The first time we heard the term the “Great Resignation” was in fall 2021 — though the concept itself is not new — when a big wave of workers started quitting their jobs without a specific alternative plan. Many analysts tried to interpret this movement by blaming COVID-19 for the behavior of a big percentage of the active working force. In my opinion, they are partially correct.
It is true, indeed, that the COVID-19 pandemic brought a feeling of futility to a lot of people. This includes students who lost two or more years of social university life, causing many of them to question their previous life and career choices.
Is this the job I dreamed about? Is the working environment as friendly as I thought? Is there any space for professional advancement? Can I be successful and have a healthy and happy personal life?
These are a few questions that the carpe diem attitude provoked in me, and I am sure many other workers considered them as well. Each person tried to give the best answers they could, and for some, it meant quitting their current jobs, searching for a new job or taking time off.
The Great Resignation continues to interest every party involved in the country’s economy, and it has not been shown to slow down. This is especially obvious in professions in the tourism industry, which include seasonal workers in hotels, restaurants and cruise ships. In this industry, there are not enough workers to fill these positions. What makes these workers so hesitant to offer their labor? I have the notion that there is not a single answer to this question.
For the most part, the reasons that keep workers from taking these job positions are the same as the ones that drove them out of previous jobs — low wages, no advancement, a toxic working environment, long hours and no recognition.
In addition to all of these reasons, Deloitte’s “Women @ Work 2022: A Global Outlook” report adds a new perspective as far as female workers are concerned, bringing up the factor of “burnout” in work. Forty percent of women actively searching for new jobs cite burnout as the reason.
Another factor that the report brings up is stress, with 53% of female workers stating that their stress levels are higher than they were the year before.
Moreover, one of the most interesting facts this report divulges is female workers’ perspectives toward a hybrid working environment. Almost 60% of women think that this new model of work excludes them from important business meetings and almost half believe this renders them unable to be in touch with the executives, which are both crucial to their professional advancement.
As a student myself, the future simultaneously makes me nervous and fascinates me. Some employers are trying to make working conditions better for their employees, but still, years into the pandemic, the Great Resignation marches on.

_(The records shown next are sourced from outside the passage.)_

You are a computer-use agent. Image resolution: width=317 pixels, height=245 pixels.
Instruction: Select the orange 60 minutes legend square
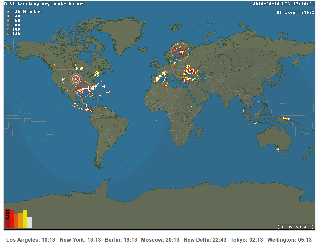[8, 21]
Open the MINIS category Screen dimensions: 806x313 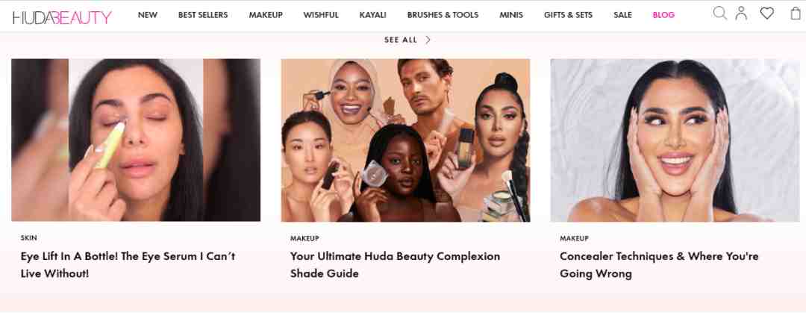(x=511, y=15)
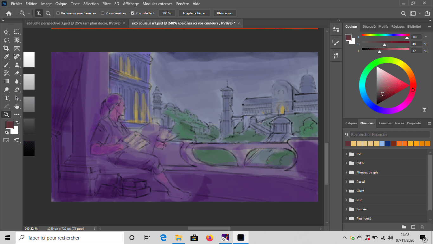The image size is (433, 244).
Task: Select the Eyedropper tool
Action: [6, 57]

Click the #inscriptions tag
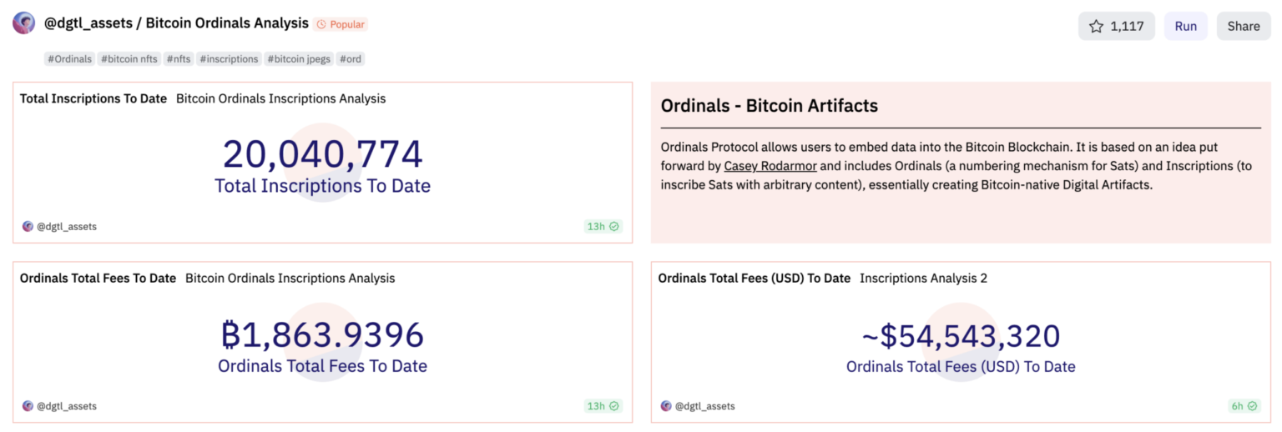pos(229,59)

Maybe it is time that the government intervenes in order to strengthen the institutions that secure proper working standards for all workers, no matter the industry. Maybe it is time for a “world basic income” to be legislated in order for people to maintain a standard of living no matter what is offered by their means of employment.
These changes will give everyone the freedom to reject employment that does not fit them or makes them miserable, hopefully avoiding phenomena such as the Great Resignation.
These phenomena are a great opportunity for us — students that will be entering the global labor market in the near future — to observe, analyze and interpret the changes that rapidly occur in the world. More importantly, they allow us to be as prepared as we can be in order to raise our voice against the injustice that makes people around us unhappily employed.
As far as the Great Resignation is concerned, the Berkeley tradition of standing up for what’s right bestows on us the duty to reconsider our behavior as professionals and colleagues.
How friendly are we truly to our new colleague? Do we help them adjust or wait to see them fail, looking out for personal advancement?
The answers to these questions could reveal a toxic working environment, partly justifying the wave of resigning workers and therefore the Great Resignation.
Apart from self-criticism, we must also promote the regulation of working standards that offer a safety net for workers, mitigating the state of continuous anxiety and frustration that lead to the Great Resignation. For example, in April, a great step was made in this direction when Amazon workers voted to join a union.
Even further, we must listen to what people who create wealth — the working class — have to say, and support their cause passionately. After all, we are soon to be facing the same challenges.
Our generation must learn to adjust to phenomena like the Great Resignation and fight for a viable future work-life.
Berkeley’s culture of standing up for what’s right gives me hope that we — the current students of UC Berkeley — will continue striving to keep this tradition alive and promote it even more.